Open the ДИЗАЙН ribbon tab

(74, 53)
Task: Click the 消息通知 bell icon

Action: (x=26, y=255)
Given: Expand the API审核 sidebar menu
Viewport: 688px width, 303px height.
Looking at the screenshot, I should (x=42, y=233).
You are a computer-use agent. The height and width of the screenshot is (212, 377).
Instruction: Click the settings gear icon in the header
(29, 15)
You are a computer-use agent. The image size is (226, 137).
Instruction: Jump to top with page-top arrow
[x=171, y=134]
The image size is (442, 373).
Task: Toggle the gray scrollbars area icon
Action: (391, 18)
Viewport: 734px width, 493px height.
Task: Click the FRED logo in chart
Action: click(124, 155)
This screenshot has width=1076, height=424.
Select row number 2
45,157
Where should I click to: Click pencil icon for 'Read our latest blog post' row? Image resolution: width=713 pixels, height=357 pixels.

——————

◆ **THE TASK**
Could you work out how many lines in the material contain "agent"? Reply with only that number.

◆ **FINISHED TASK**
2